Retype, word for word, each line between the lines holding "[dialog] (215, 2469)" and "Guaranteed safe checkout: (66, 822)", inclusive, and leave the rest of the data alone.

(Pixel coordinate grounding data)
★ ★ ★ ★

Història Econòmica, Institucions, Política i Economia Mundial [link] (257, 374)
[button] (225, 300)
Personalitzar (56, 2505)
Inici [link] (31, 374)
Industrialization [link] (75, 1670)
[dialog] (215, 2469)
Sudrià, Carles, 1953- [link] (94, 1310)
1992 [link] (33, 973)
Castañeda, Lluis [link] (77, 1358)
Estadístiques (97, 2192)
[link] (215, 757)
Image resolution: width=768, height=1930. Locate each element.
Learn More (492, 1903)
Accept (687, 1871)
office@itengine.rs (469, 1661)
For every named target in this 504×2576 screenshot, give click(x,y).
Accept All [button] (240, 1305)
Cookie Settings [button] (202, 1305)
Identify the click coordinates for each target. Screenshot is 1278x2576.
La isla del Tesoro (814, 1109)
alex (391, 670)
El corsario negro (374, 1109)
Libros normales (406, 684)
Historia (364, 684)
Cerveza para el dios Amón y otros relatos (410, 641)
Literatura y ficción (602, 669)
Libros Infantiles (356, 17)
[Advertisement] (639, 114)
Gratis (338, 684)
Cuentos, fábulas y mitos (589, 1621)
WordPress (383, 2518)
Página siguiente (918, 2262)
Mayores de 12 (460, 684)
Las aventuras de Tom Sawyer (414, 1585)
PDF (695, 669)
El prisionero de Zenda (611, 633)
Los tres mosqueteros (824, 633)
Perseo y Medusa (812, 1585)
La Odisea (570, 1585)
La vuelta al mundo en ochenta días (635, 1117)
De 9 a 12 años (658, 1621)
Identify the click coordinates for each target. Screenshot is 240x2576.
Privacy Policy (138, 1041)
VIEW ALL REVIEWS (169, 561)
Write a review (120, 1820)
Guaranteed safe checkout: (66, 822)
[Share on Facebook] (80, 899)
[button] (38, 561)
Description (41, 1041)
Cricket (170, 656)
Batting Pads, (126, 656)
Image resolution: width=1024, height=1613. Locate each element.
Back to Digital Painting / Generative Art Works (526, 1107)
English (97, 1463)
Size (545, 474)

★ ★ ★ ★

* _Answer for the task_:
[dialog] (215, 2469)
Sudrià, Carles, 1953- [link] (94, 1310)
1992 [link] (33, 973)
Castañeda, Lluis [link] (77, 1358)
Estadístiques (97, 2192)
[link] (215, 757)
Image resolution: width=768, height=1930. Locate each element.
Learn More (492, 1903)
Accept (687, 1871)
office@itengine.rs (469, 1661)
For every named target in this 504×2576 screenshot, give click(x,y).
Accept All [button] (240, 1305)
Cookie Settings [button] (202, 1305)
Identify the click coordinates for each target. Screenshot is 1278x2576.
La isla del Tesoro (814, 1109)
alex (391, 670)
El corsario negro (374, 1109)
Libros normales (406, 684)
Historia (364, 684)
Cerveza para el dios Amón y otros relatos (410, 641)
Literatura y ficción (602, 669)
Libros Infantiles (356, 17)
[Advertisement] (639, 114)
Gratis (338, 684)
Cuentos, fábulas y mitos (589, 1621)
WordPress (383, 2518)
Página siguiente (918, 2262)
Mayores de 12 (460, 684)
Las aventuras de Tom Sawyer (414, 1585)
PDF (695, 669)
El prisionero de Zenda (611, 633)
Los tres mosqueteros (824, 633)
Perseo y Medusa (812, 1585)
La Odisea (570, 1585)
La vuelta al mundo en ochenta días (635, 1117)
De 9 a 12 años (658, 1621)
Identify the click coordinates for each target. Screenshot is 240x2576.
Privacy Policy (138, 1041)
VIEW ALL REVIEWS (169, 561)
Write a review (120, 1820)
Guaranteed safe checkout: (66, 822)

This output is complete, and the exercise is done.